Findings: Classic association analysis (but not the haplotype sharing statistic) showed an association of consecutive markers D6S265 and D6S510 (p=0.0002 and 0.0003), located in the HLA class I region, with EBV-positive lymphomas. The haplotype sharing statistic (but not classic association analysis) showed a significant difference in mean haplotype sharing between patients and controls surrounding marker D6S273 (p=0.00003), located in HLA class III.
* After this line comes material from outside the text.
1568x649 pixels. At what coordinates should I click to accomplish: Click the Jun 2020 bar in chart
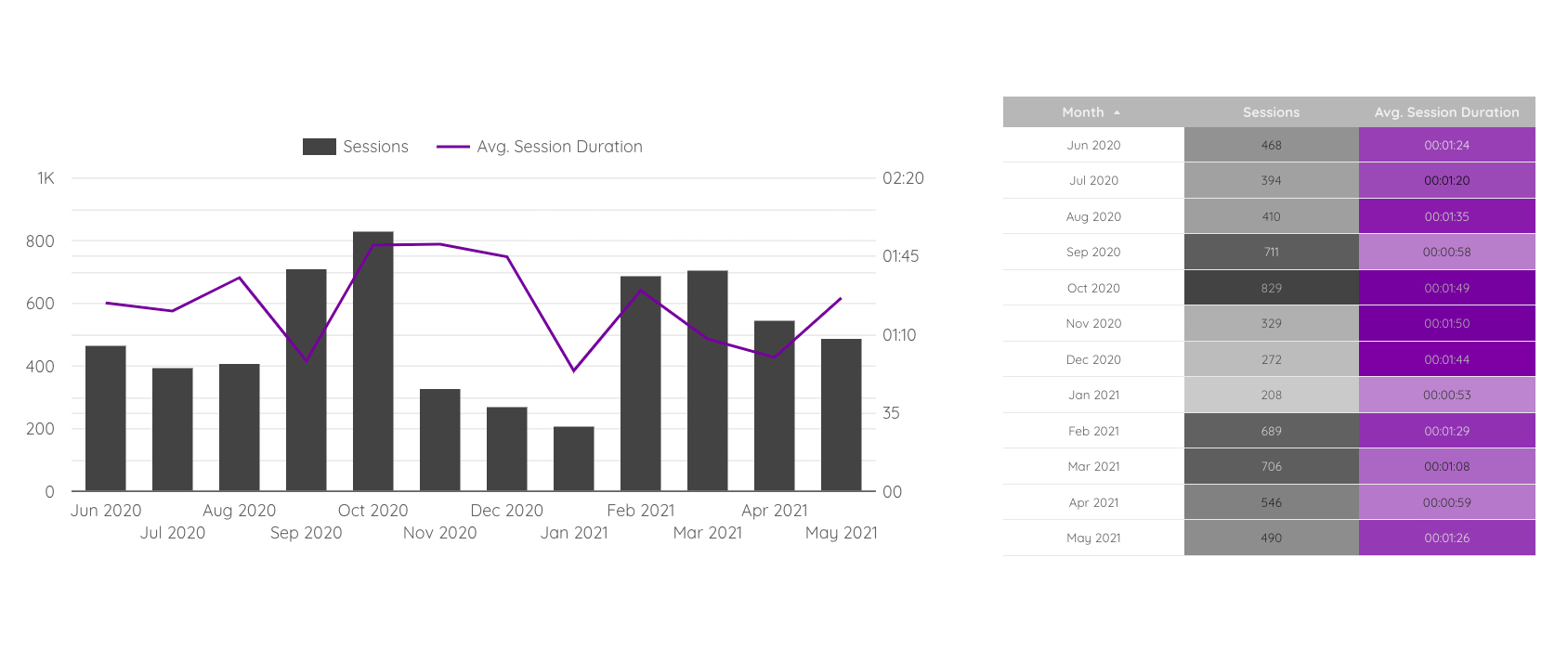coord(105,418)
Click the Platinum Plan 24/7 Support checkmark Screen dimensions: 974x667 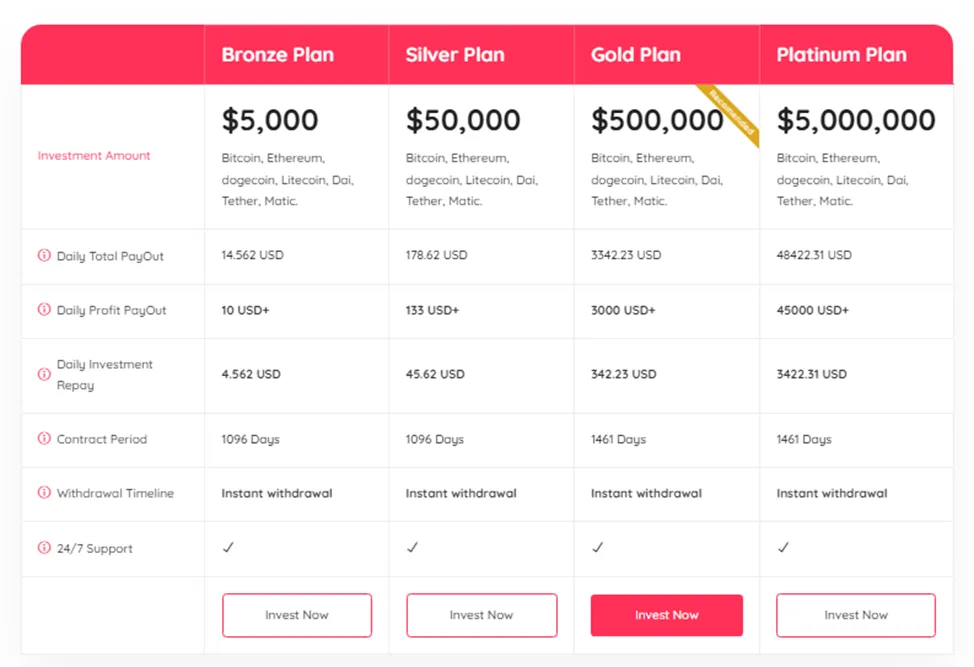pyautogui.click(x=783, y=547)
Interpretation: Areas within the HLA class I and class III regions are associated with susceptibility to Hodgkin's lymphoma, the association with class I being specific for EBV-positive disease. This finding strongly suggests that antigenic presentation of EBV-derived peptides is involved in the pathogenesis of EBV-involved Hodgkin's lymphoma.
Relevance to practice: Polymorphisms in the HLA region could explain ethnic variation in the incidence of Hodgkin's lymphoma. The association of EBV-positive Hodgkin's lymphoma with HLA class I suggests that this polymorphism might affect the proper presentation of EBV antigens to cytotoxic T lymphocytes.